Своего, к злому ли, ради заслуг их, - по суду Своему, иногда явному, а

иногда тайному, всегда, однако же, правому". [4, с.554].

Так Августин посеял семя, которое стало семенем раздора для Христовой

Церкви. До сих пор, помимо всех деноминаций, христианство, по большому

счету, делится на два противоположных лагеря: сторонников и противников

абсолютного предопределения. Пелагий был объявлен еретиком и, после

публичного осуждения его учения в 418 г. и 431 г., почти забыт. Но "реакция"

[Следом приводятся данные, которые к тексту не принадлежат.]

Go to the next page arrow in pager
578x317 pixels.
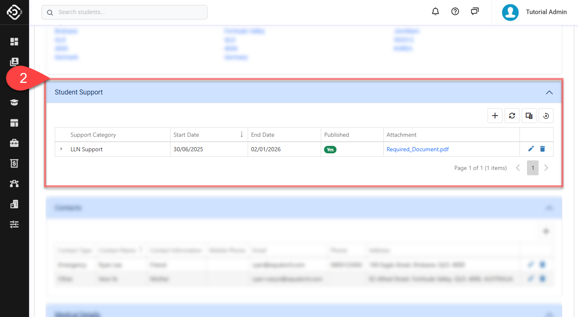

Августина на идеи Пелагия продолжала жить. Все люди - грешники, и все

одинаково заслуживают вечной погибели. Спасенные - спасены исключительно

благодатью Божьей, по Его ничем не обусловленной воле. Неспасенные - не

вправе роптать, так как они заслужили своей греховностью смерть. Идущие в ад

некрещеные младенцы - это вопрос, вызывающий ненужные эмоции, а потому о нем

не следует много говорить.

И вот эта доктрина была объявлена в V в. составной частью христианской веры. Непредвзятые исследователи видят в ней несомненную связь с учением

стоиков. [70, с.199]. К чести Церкви, следует сказать, что она никогда

вполне не приняла данный взгляд Августина. Все отцы и учители Церкви

говорили только о предопределении Богом людей к спасению, но никак - к

вечному осуждению. [145, p.943]. Восточное христианство сразу же и навсегда

поддержало учение о синергии благодати и человеческой свободы, в несколько

искаженном виде в то время представленное в "полупелагианстве". Запад

какое-то время официально держался линии Августина, но уже в начале

следующего столетия отказался от веры в "двойное предопределение" и стал так

же близок к осуждаемому ранее полупелагианству. [136, p.138]. Когда же Лютер

и Кальвин в XVI веке возродили во всей целостности это жесткое учение,

католическая Церковь окончательно от него отказалась. Да и сами протестанты

практически сразу разделились во мнениях по этому принципиальному вопросу.